▶ **Instructions to follow**: Return the entries below precisely, omitting nothing.

Saved entries:
□ □ □ □ □

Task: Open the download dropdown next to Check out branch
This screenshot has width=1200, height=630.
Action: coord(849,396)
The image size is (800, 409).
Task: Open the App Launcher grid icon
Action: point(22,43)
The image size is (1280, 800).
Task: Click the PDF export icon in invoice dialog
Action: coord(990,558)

□ □ □ □ □

▶ **Reply to the exercise**:
Task: Open the download dropdown next to Check out branch
This screenshot has width=1200, height=630.
Action: coord(849,396)
The image size is (800, 409).
Task: Open the App Launcher grid icon
Action: point(22,43)
The image size is (1280, 800).
Task: Click the PDF export icon in invoice dialog
Action: coord(990,558)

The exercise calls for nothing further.